Knee, whose The Man Who Was Peter Pan was made into the film Finding Neverland has now created a bio-drama inspired by A Moveable Feast, Hemingway's memoir of his early days in Paris,and the first of several posthumous publications. Hemingway prefaced his book with a comment that he wanted it to be regarded as fiction (probably because what he wrote about his friends was not particularly flattering). The Jazz Age too should be regarded as fiction.
The playwright has put his own spin on the interaction between Fitzgerald and Zelda, Fitzgerald and Hemingway, and Hemingway and Zelda. Yet there are enough events that have been documented not just in A Moveable Feast, to give his play an aura of factual authenticity. A scene in which the two literary icons get into a show and tell game about their genitalia is somewhat more amusing here than in the above mentioned Villa America. Anyone familiar with Hemingway's and Fitzgerald's work and personal lives is unlikely to find anything new here.

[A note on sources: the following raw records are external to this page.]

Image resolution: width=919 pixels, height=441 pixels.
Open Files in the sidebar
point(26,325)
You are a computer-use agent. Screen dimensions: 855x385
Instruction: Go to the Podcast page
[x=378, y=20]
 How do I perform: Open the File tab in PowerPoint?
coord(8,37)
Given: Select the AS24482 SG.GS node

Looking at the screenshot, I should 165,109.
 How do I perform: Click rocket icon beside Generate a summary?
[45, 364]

The Hemingway-Fitzgerald friendship begins while Hemingway was just starting out and ends with him at the top of his game. The sexual undertones that Knee has used to jazz up the biographical details too often tend to feel forced; and, even though they're fun, so do many of the quotable quips sandwiched into the dialogue.
The gorgeous Amy Rutberg (made even more gorgeous by Kimberly Glennon's lovely gowns) and handsome Dana Watkins are well cast as the only temporarily idyllic couple with their good looks, abundance of joie de vivre and ambition. Knee's chronicle of the Scott-Zelda romance doesn't stray too far afield from the facts. It moves from youthful flirtation, to their high flying days as stars of the Paris literary scenes an finally and, sadly, on to Zelda's descent into madness, and Scott's own physical and creative decline.

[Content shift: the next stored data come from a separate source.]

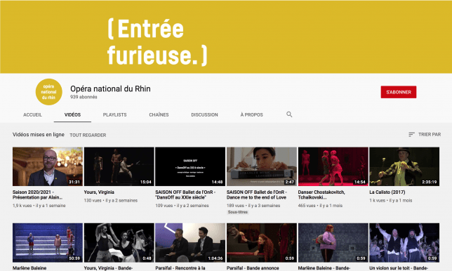This screenshot has height=271, width=452.
Task: Open the Accueil tab
Action: [x=32, y=114]
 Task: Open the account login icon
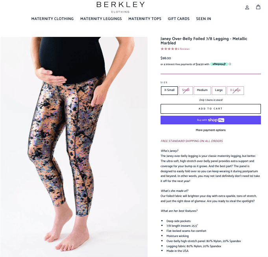(247, 7)
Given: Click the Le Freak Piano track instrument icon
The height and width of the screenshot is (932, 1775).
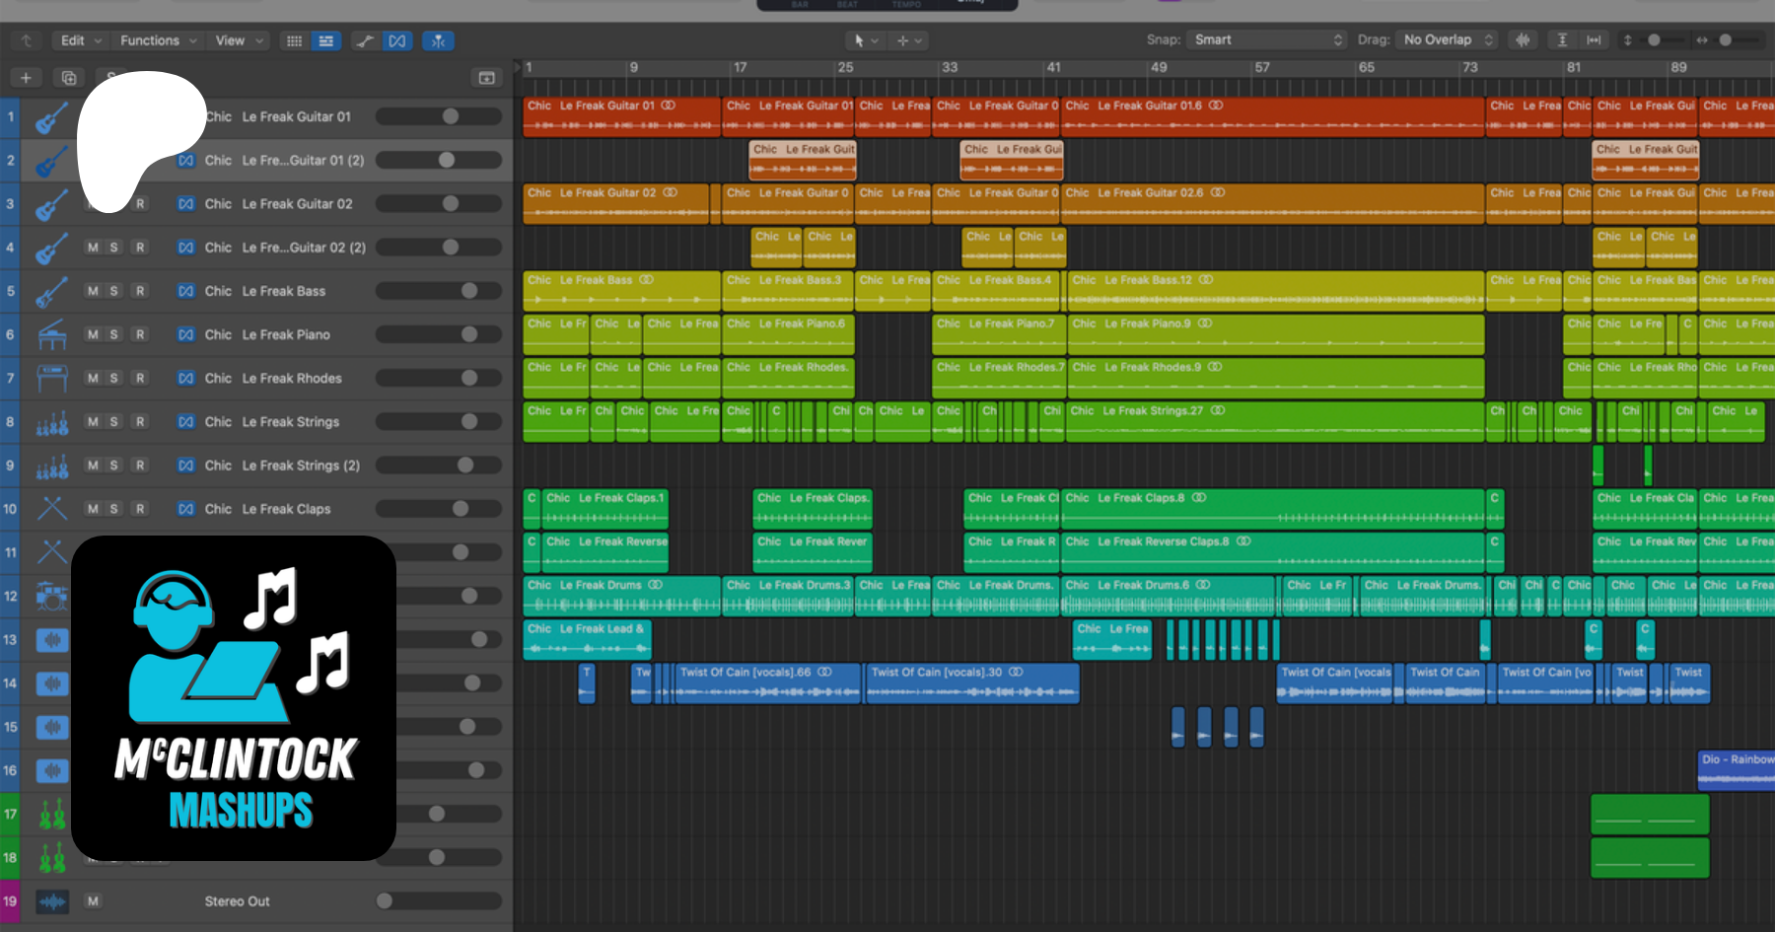Looking at the screenshot, I should (x=51, y=335).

The most interesting and watchable performance comes from PJ Sosko even though he doesn't resemble Hemingway in physique or features. Christopher McElroen, co-founder of the invaluable Classical Theatre of Harlem, has dressed up the production with a three-piece combo tucked unobtrusively into a tiny balcony. Their incidental music music is apt and enjoyable but never too loud to be distracting. Ultimately, neither the musicians or the actors can make this factional take on Hemingway and Fitzgerald more interesting to watch than to read the stories and novels that are the true reason for their enduring and deserved fame.